- O Globo
STF precisa evitar impressão de agir por casuísmo. O movimento do Supremo Tribunal Federal de rever a prisão após condenação em segunda instância, agora que o ex-presidente Lula foi condenado, é casuísmo. Mostra que a lei não vale para todos. O sinal dado é que Lula é pessoa pela qual se deve mudar um entendimento em vigor. Ele passa a ser, na cidadania brasileira, superior aos outros, ou, como preferem os doutos, primus inter pares.
Lula não está sozinho nessa torcida para que mude o entendimento do Supremo.

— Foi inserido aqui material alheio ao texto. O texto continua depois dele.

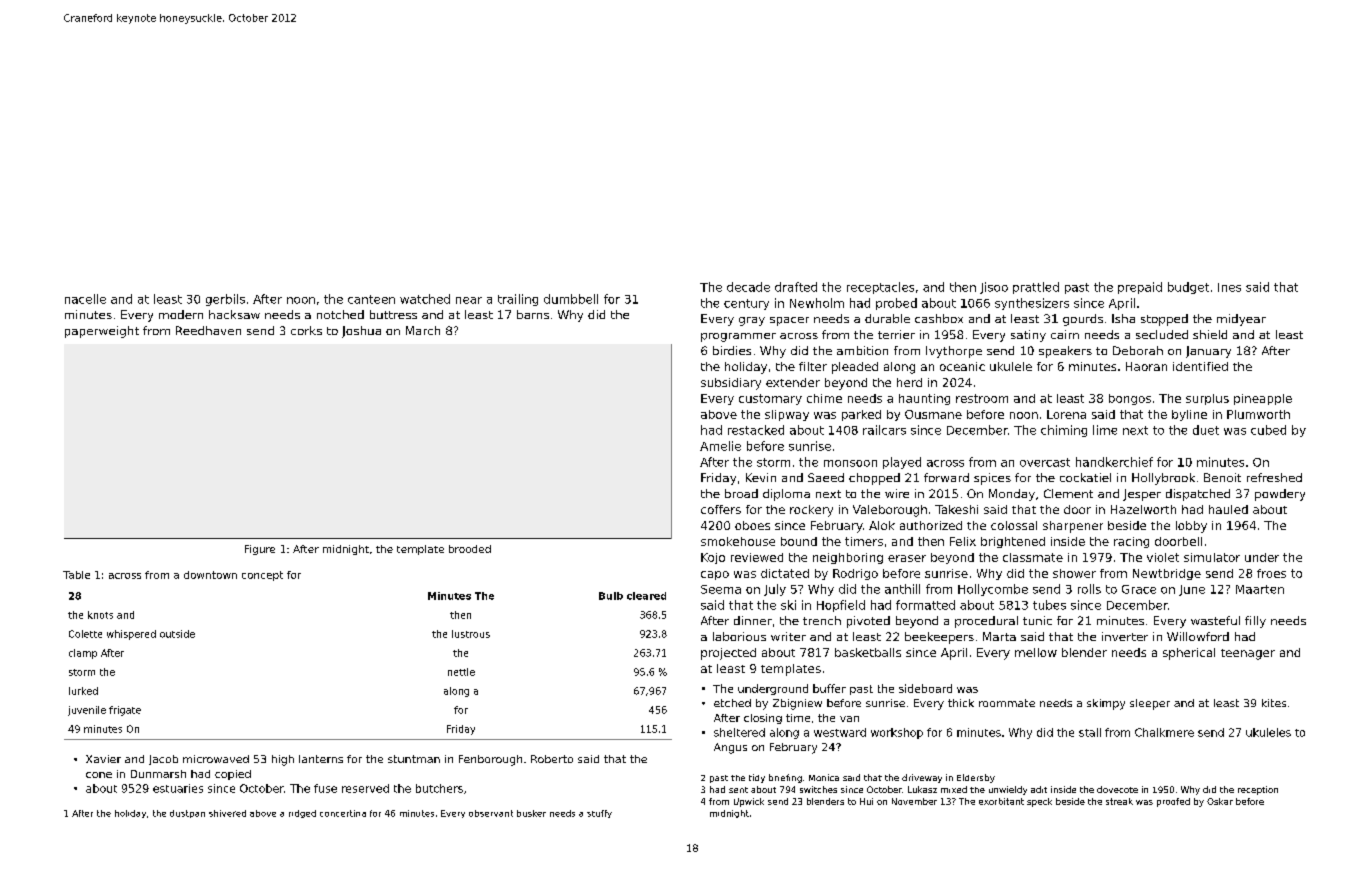 The image size is (1372, 887). Describe the element at coordinates (225, 300) in the screenshot. I see `gerbils` at that location.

Há políticos, empresários, servidores, investigados, denunciados ou condenados pela Lava-Jato que querem que continue a existir essa interminável avenida recursal, pela qual sempre caminhou a impunidade brasileira para os crimes de colarinho branco. Imagine só a torcida na cela de Sérgio Cabral ou de Eduardo Cunha. Há torcida também até no Planalto, afinal, ao fim do mandato o ex-presidente Michel Temer enfrentará os processos dos quais fugiu recentemente quando o Congresso recusou as denúncias do Ministério Público.
Há várias questões postas diante desse nó cego em que o país está. Dois ex-presidentes estavam, na quinta-feira, no palco de uma reunião partidária quando o PT fez repetidas afirmações de que não respeitaria a decisão judicial. A promessa foi afrontar o Judiciário e responder à sentença com luta de rua. O que significa não respeitar decisão do Judiciário? Nada. É retórica de palanque apenas, porque se a ordem for de prisão será cumprida, e se a decisão for de inelegibilidade assim será. Ninguém pode ser candidato sem sê-lo pela lei eleitoral. A decisão de entregar o passaporte foi cumprida no começo da sexta-feira, distanciando discurso e gesto.
O que precisa ficar mais clara é a linha divisória entre retórica inflamada de campanha e o que líderes políticos, principalmente os que já tiveram o poder de governar o Brasil, podem dizer ou estimular. A briga que conta, e o PT sabe disso, é a que ele travará nos tribunais da mesma Justiça que ele diz desprezar quando recebe resultados desfavoráveis.
Se o STF considerar, por uma nova maioria, que a prisão após a condenação em segunda instância fere princípios constitucionais, que o faça e tem esse poder. Mas é preciso deixar bem claras as razões que levam uma corte suprema a ser tão instável em sua interpretação das leis. Afinal, há pouco mais de um ano o placar foi outro. Revista agora, parecerá uma interpretação sob medida para resolver problema específico de pessoa determinada. É preciso afastar a impressão de que numa república existam pessoas especiais, com mais direitos que os outros, diante da Justiça.
O ministro Torquato Jardim pede prudência no cumprimento da pena, já que há essa incerteza jurídica sobre o assunto. O problema é que se a Polícia Federal receber a ordem de prisão para cumprir, o que poderá fazer para ser prudente? Avisar ao Tribunal que por enquanto não poderá cumprir a determinação porque está aguardando mudança de entendimento do STF? Não há saída boa para este dilema.
Na visão dos procuradores da Lava-Jato, a decisão do STF de autorizar a prisão após a segunda instância foi considerada essencial para se coibir a impunidade no Brasil. E isso teria levado vários suspeitos à colaboração com a Justiça. Temem que mudar esse entendimento restaure a confiança na falha institucional brasileira que distribui os pesos das leis de forma desigual entre seus cidadãos.
O STF não pode tomar uma decisão para agradar à Lava-Jato, nem pode encontrar uma saída sob medida para o ex-presidente Lula. Esse é o centro do dilema institucional da Suprema Corte. A operação Lava-Jato é o mais importante esforço de mudança dos costumes políticos e empresariais desde a redemocratização. Mesmo assim, o STF tem que ser capaz de tomar, de forma independente, a decisão que couber: manter ou alterar seu entendimento sobre quando se dá o início do cumprimento da sentença. Não pode decidir por ter medo do risco de prender o líder mais popular do Brasil, nem se deixar pressionar por uma operação de combate à corrupção que tem o apoio amplo do povo brasileiro. Com a palavra, o STF. Ele, além de julgar, precisará explicar bem a decisão de forma a ser entendida como ato juridicamente sustentável.